There's no cost to a bad guy in modestly overshooting the rate
limit.  The best tactic is send to plenty of qps to be sure to fill
the rate limit quota, but not so many that too many of your bots
are found and cured.

Instead I think two other things are going on.

The "stop limiting" messaages should only happen when either
  - 60 seconds after rate limiting stops
  - or there is a shortage of rate-limit database entries and fairly recent
      entries must be recycled.
Recycling prefers all entries older than 1 second that do not need
need a "stop limiting" message when they are recycled.  So unless
there's a bug, I think the DNS server is seeing significantly more
distinct IP address blocks per second than the 40000 supported by the
"max-table-size 40000;" clause.

In other words, even if fence-posting is happening, it should not
be visible in the log messages.

Second, more or less legitimate DNS clients stutter naturally when
rate limited.  When they are rate limited, they pause and generally
try to slow down until they are not rate limited.  Then they speed
up and hit the limit again.  You can see this in `repeat XXX dig ....`.

} From: Jay Daley <jay at nzrs.net.nz>

} When I've previously implemented rate limiting systems I've found
} that miscreants get to learn the limits and adjust accordingly. 

Yes, that is a necessary basic assumption that is too often ignored
in favor of neat ideas.

◆ **LISTING**:
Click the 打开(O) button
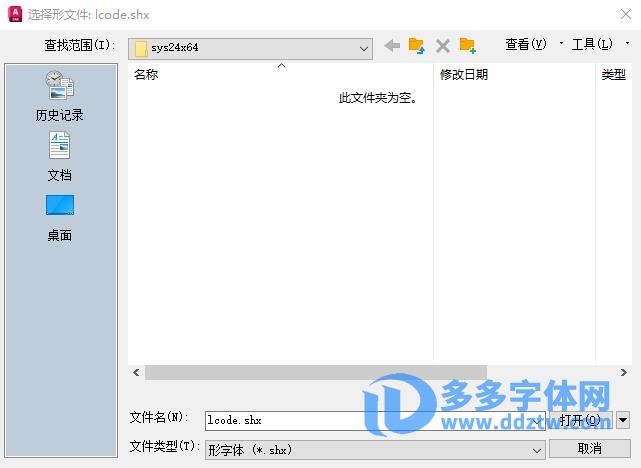 (580, 420)
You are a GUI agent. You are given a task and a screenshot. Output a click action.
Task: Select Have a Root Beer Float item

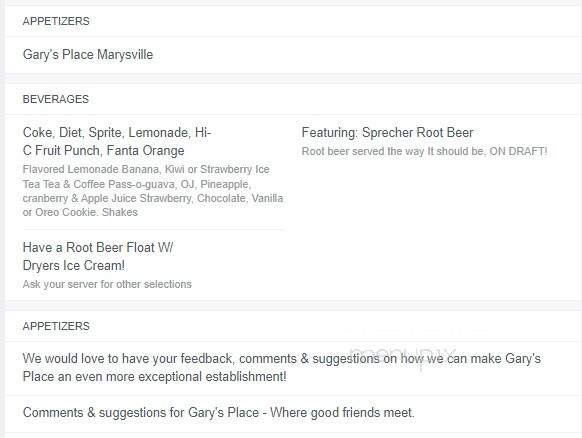click(x=98, y=248)
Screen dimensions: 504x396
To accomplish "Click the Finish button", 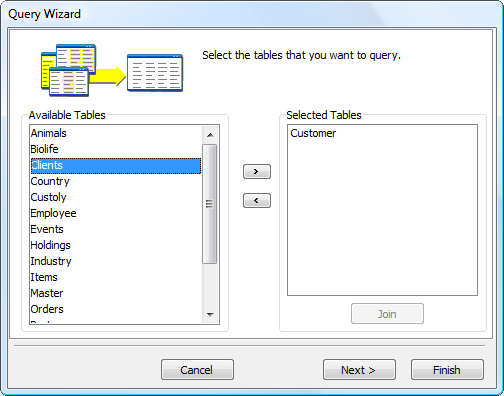I will [447, 370].
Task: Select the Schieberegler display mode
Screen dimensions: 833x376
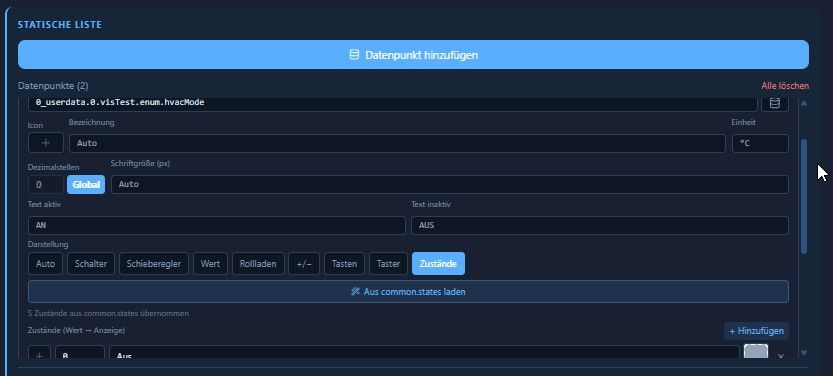Action: 154,264
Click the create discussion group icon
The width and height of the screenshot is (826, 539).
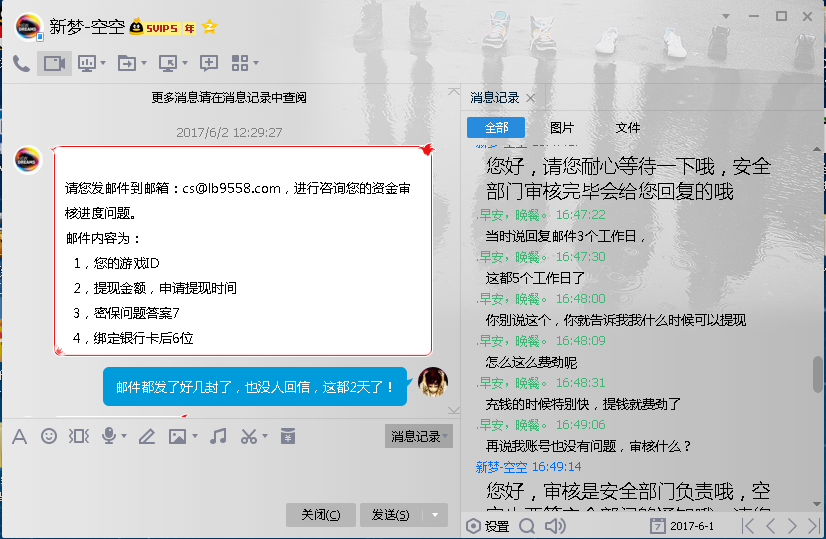pyautogui.click(x=209, y=63)
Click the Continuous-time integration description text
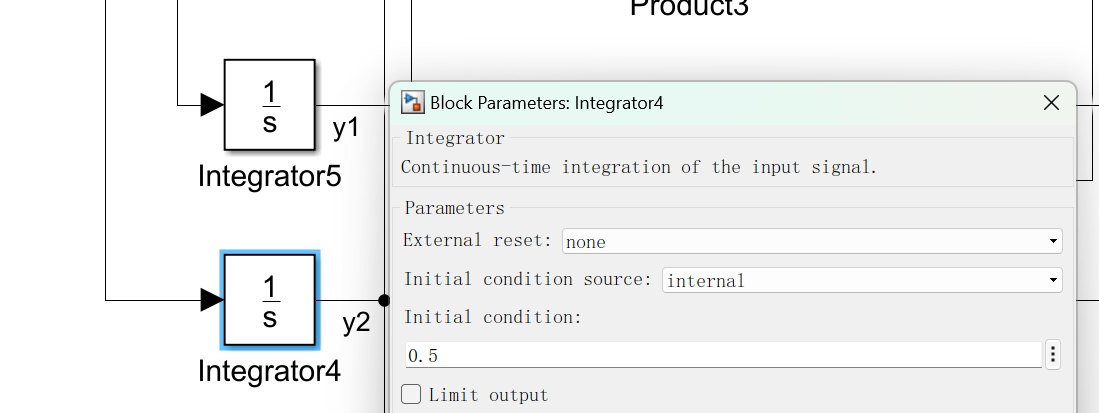 pyautogui.click(x=639, y=167)
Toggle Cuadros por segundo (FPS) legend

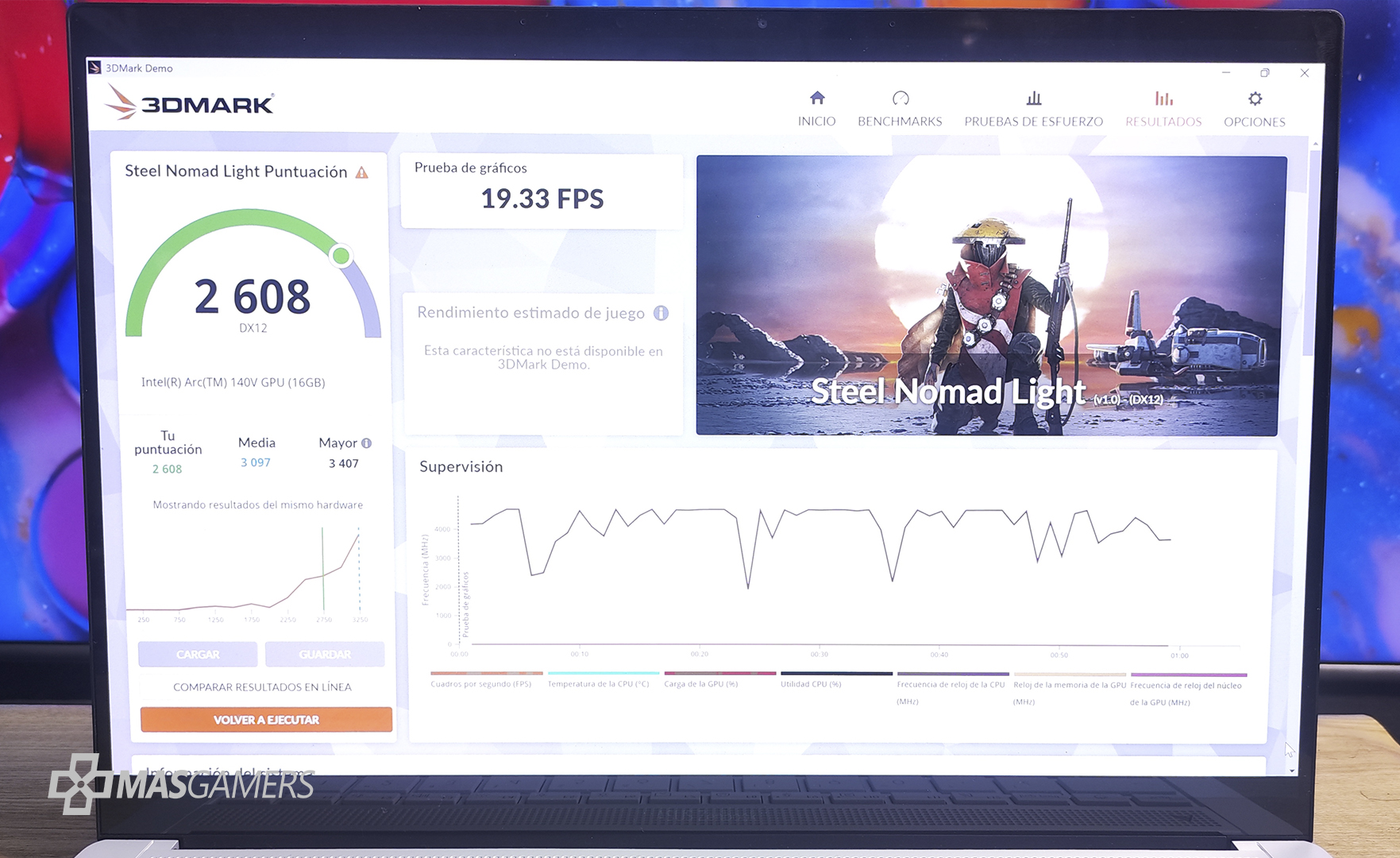coord(481,683)
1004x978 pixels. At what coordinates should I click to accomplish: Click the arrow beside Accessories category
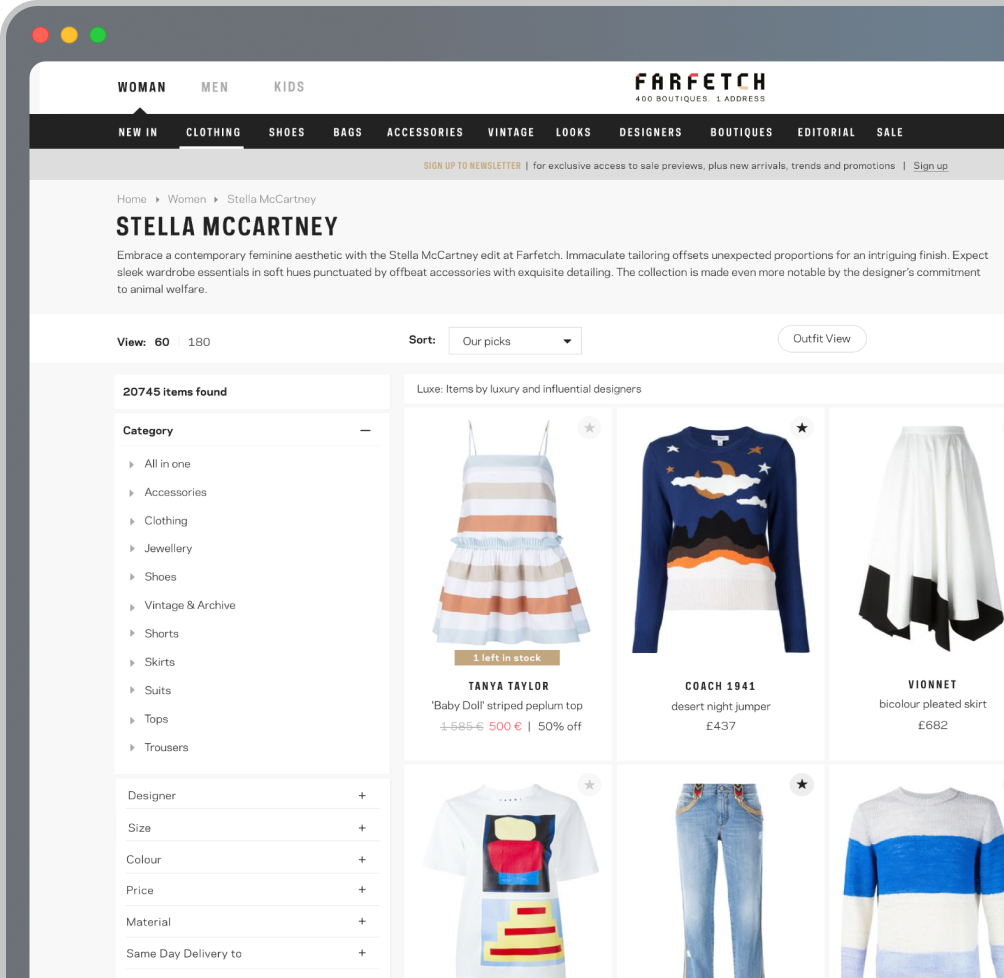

◆ **TO DO**:
1 – Write out the DNS rate-limiting post, starting with "There's no cost" and going on through "are going on.".
2 – Write the next part of the DNS rate-limiting post, picking up after its last sentence.
None of the material is needed for this.

◆ **ANSWERS FOR THIS EXERCISE**:
1 –
There's no cost to a bad guy in modestly overshooting the rate
limit.  The best tactic is send to plenty of qps to be sure to fill
the rate limit quota, but not so many that too many of your bots
are found and cured.

Instead I think two other things are going on.

2 –
} For example, if I wished to launch a reflection attack then I would not
} be bothered by a server running a rate limit of 10qps, I would just
} find 1000 such servers and use all of them at once.  With the current
} RRL implementation I could happily run this attack for hours or even
} days.

On the contrary, whether you use 1 or 1,000,000 sources for your DNS
amplified reflection DoS attack, all of your packets will have the
same forged IP source addresses in the address block of your intended
victim and so will use a single bucket in the BIND9 RRL patch.

Please remember that the BIND9 RRL patch is not intended to defend
against a DoS attack on a DNS server, although it might in some cases.
Instead, the BIND9 RRL patch is intended to keep a DNS server from
being used to attack a third party in a DNS amplified reflection attack.

Both "amplified" and "reflection" are important aspects of the design
goal.  Unless you set "slip 0;" the BIND9 RRL patch will reflect or
send about 50% as many bits to the victim as the bad guy sends to the
DNS server.  With the default "slip 2;", the patch reduces the "gain"
of a DNS server in an amplified reflection attack to much less than
1.0 and so makes a DNS server uninteresting to bad guys.

It is easy to imagine scenarios in which a reflection attack with
a gain of less than 1.0 might be useful, but there other protocols
with higher gains DNS with the BIND9 RRL patch.  For example,
consider TCP/IPv6 SYN to port 80.

} Another benefit of a more general approach like this is that everybody
} does it differently, which makes it far harder for miscreants to
} predict cumulative behaviour and use cumulative behaviour to their
} advantage.

It's vital to address the problem at hand, amplified reflection DoS,
instead of other problems, such DoS against DNS servers.

Second, code diversity is good, but people running big (i.e. multi-box)
DNS servers have made their strong preference clear.  There must be a
useful intersection of the parameters and features of all amplified
reflection DoS rate limiting implementations at a site.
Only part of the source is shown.